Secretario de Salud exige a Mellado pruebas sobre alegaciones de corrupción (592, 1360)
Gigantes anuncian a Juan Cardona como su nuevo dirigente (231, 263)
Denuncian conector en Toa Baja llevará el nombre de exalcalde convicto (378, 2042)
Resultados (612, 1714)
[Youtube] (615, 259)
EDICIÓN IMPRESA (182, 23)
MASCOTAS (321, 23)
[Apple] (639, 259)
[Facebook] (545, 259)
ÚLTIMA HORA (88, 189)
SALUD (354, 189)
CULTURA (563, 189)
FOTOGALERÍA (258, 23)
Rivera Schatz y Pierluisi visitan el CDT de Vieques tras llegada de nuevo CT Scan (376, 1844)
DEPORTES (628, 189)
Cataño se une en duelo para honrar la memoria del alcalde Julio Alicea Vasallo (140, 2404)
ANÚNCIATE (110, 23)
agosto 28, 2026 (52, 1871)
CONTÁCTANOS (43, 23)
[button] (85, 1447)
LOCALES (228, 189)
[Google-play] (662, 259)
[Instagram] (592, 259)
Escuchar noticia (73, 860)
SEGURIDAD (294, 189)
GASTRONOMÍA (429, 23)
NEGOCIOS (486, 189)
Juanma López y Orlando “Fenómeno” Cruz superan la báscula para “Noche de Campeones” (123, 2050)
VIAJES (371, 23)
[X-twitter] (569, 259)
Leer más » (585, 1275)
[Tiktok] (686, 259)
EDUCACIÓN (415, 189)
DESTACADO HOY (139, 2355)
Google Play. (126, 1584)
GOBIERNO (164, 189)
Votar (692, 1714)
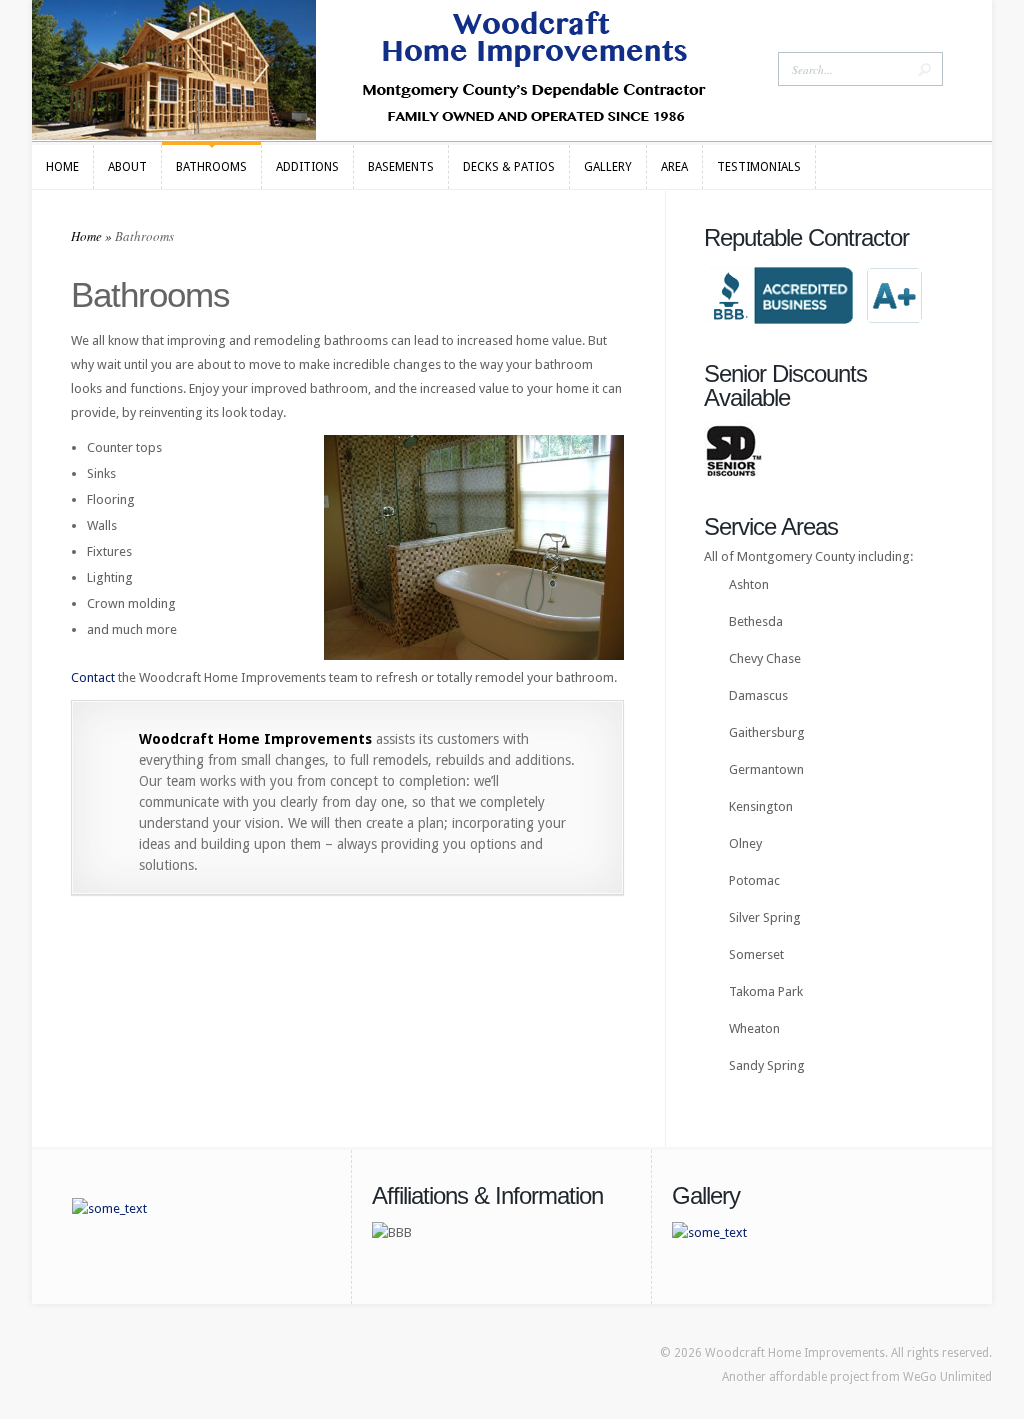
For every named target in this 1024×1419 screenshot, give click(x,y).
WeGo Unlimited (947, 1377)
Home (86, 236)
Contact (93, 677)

☆ ☆ ☆ ☆ ☆ ☆ ☆

EXERCISE – Copy out, from the listing above, every line that contains the string "nuevo".

EXPECTED ANSWER –
Gigantes anuncian a Juan Cardona como su nuevo dirigente (231, 263)
Rivera Schatz y Pierluisi visitan el CDT de Vieques tras llegada de nuevo CT Scan (376, 1844)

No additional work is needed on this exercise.